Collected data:
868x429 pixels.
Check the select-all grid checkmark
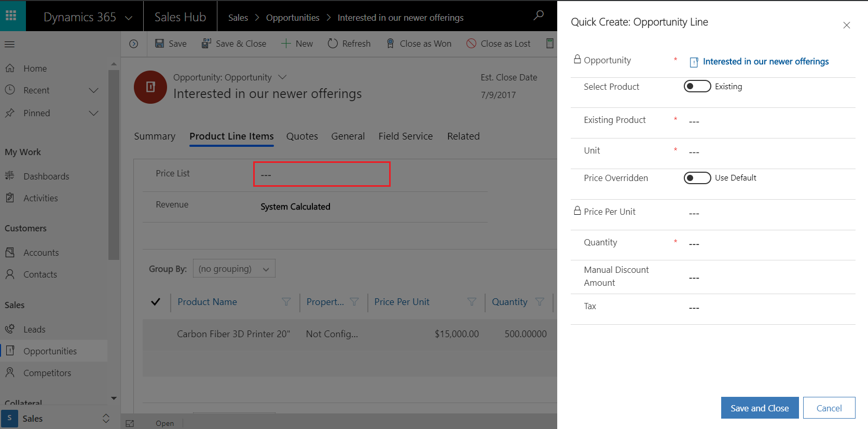click(x=156, y=302)
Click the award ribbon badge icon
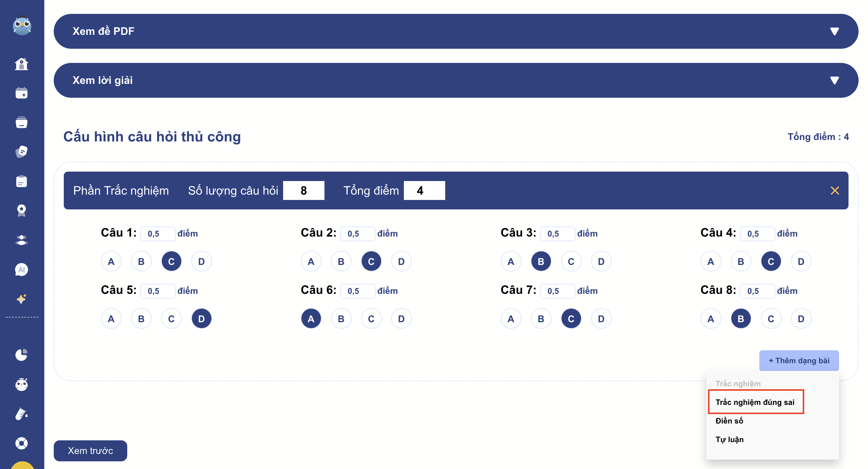The width and height of the screenshot is (868, 469). click(x=22, y=211)
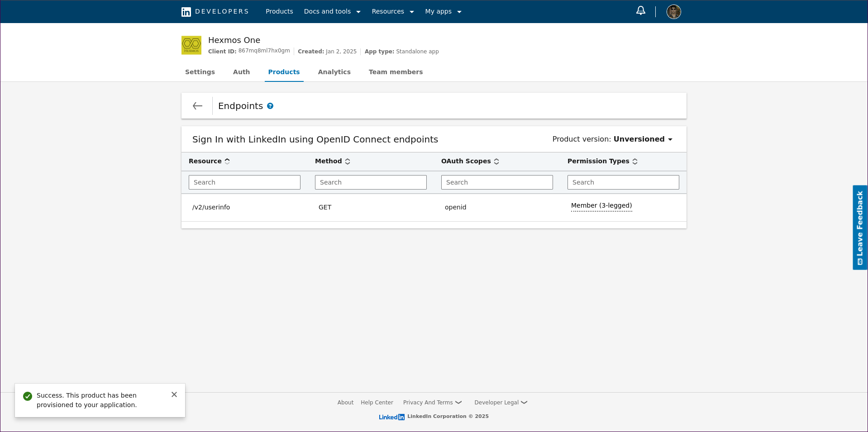Expand Privacy And Terms footer menu
The image size is (868, 432).
(432, 403)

## Task requirements
Return each line of the data, keeping its wording exact and omitting pictures.

## Response area
868x429 pixels.
Check the select-all grid checkmark
click(x=156, y=302)
Click the award ribbon badge icon
The width and height of the screenshot is (868, 469). click(x=22, y=211)
Expand Privacy And Terms footer menu
The image size is (868, 432).
(432, 403)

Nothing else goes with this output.